_The task_.
Put every line of the records below into a JSON list of strings, one string per line, skipping blank lines. Leave out the pictures.

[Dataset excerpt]
>> BEGIN

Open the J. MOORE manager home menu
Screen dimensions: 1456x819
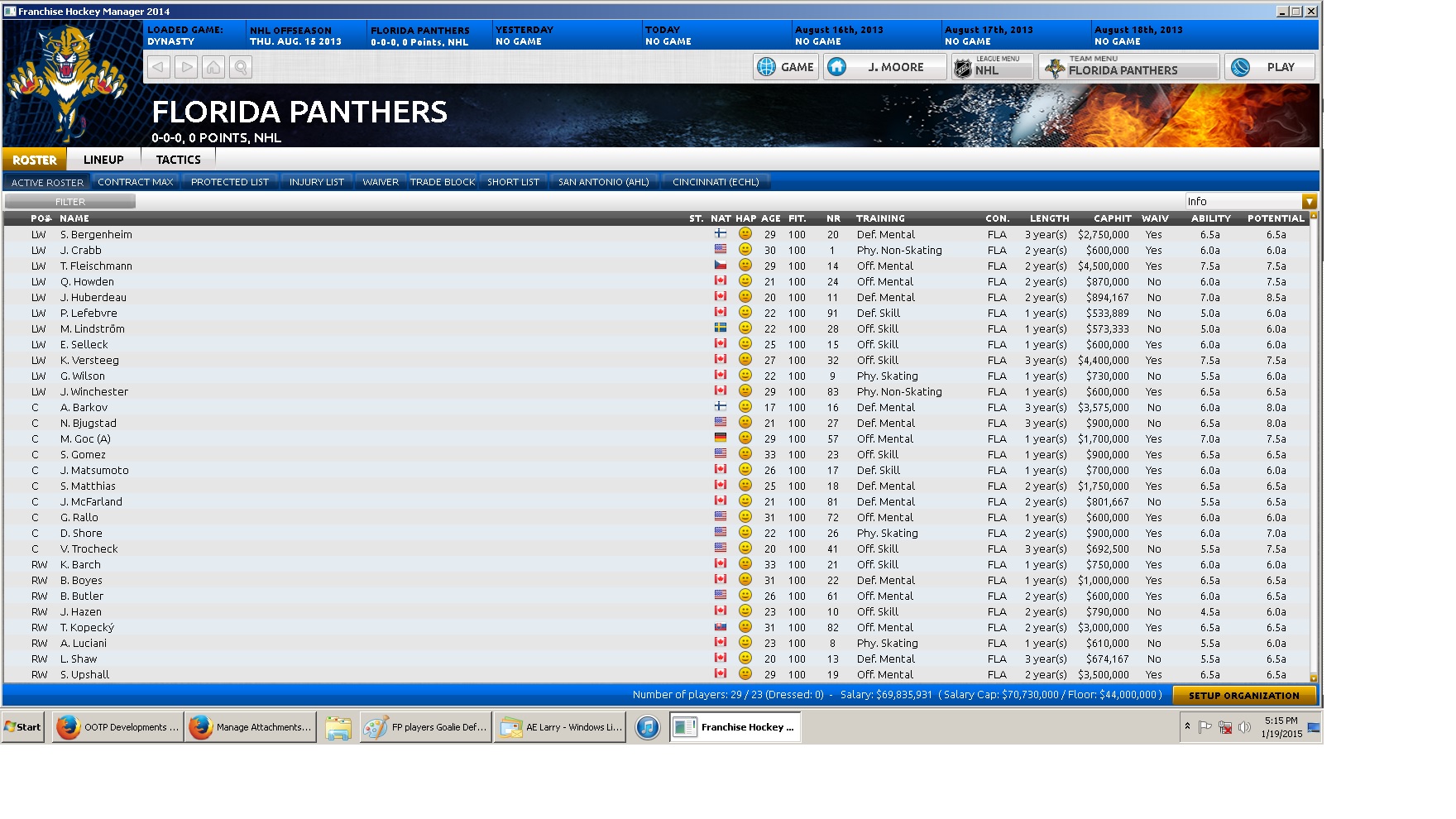885,67
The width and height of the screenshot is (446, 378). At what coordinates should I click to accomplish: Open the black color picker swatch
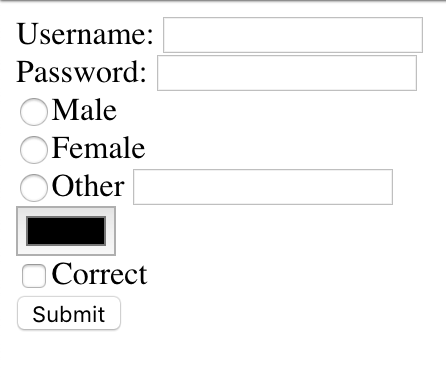click(x=66, y=231)
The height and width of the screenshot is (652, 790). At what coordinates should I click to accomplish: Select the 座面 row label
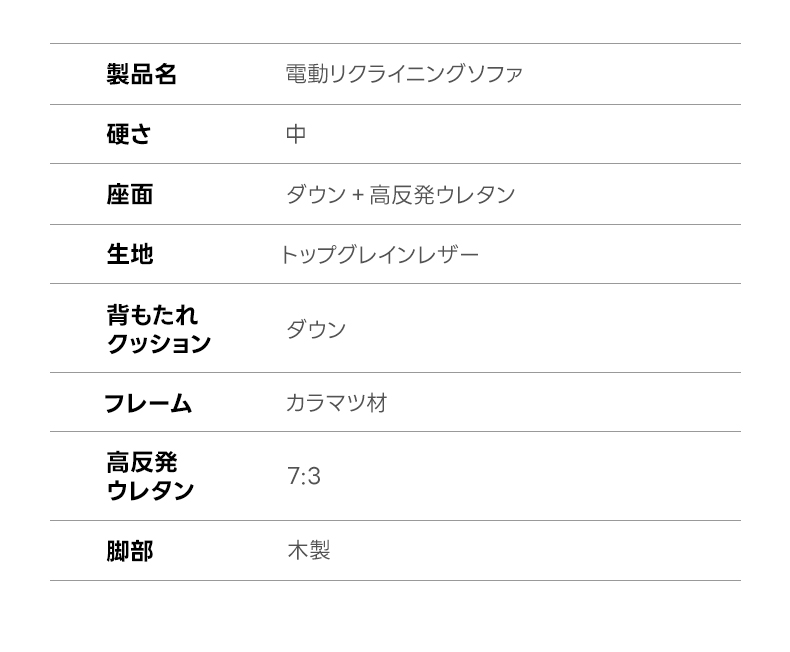pyautogui.click(x=130, y=194)
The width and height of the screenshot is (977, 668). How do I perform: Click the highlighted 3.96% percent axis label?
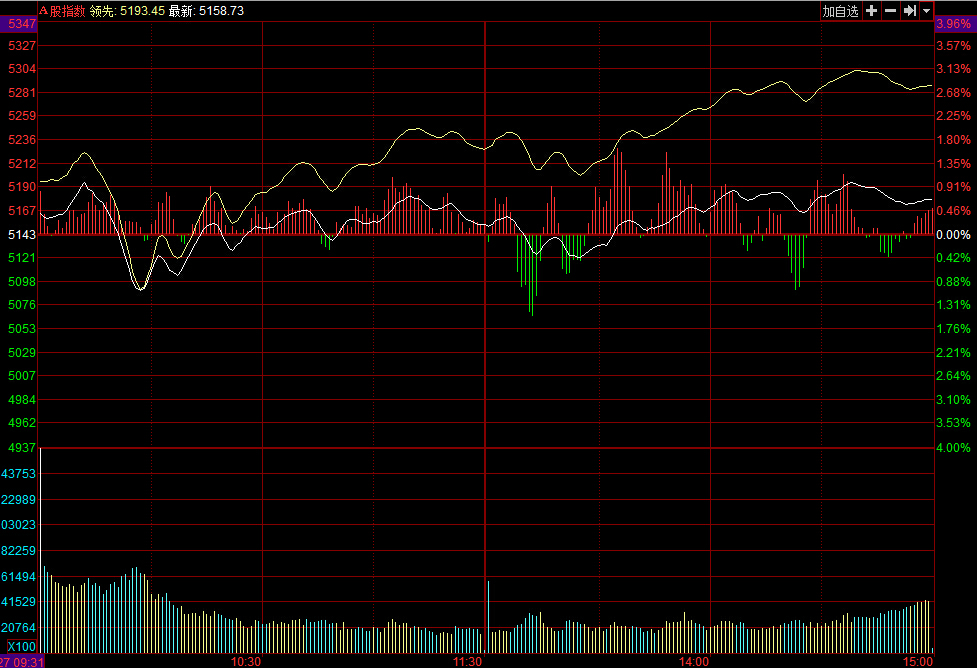point(953,22)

>> END

_Response to the task_.
[
  "Open the J. MOORE manager home menu",
  "Screen dimensions: 1456x819",
  "885,67",
  "The width and height of the screenshot is (446, 378). At what coordinates should I click to accomplish: Open the black color picker swatch",
  "click(x=66, y=231)",
  "The height and width of the screenshot is (652, 790). At what coordinates should I click to accomplish: Select the 座面 row label",
  "pyautogui.click(x=130, y=194)",
  "The width and height of the screenshot is (977, 668). How do I perform: Click the highlighted 3.96% percent axis label?",
  "point(953,22)"
]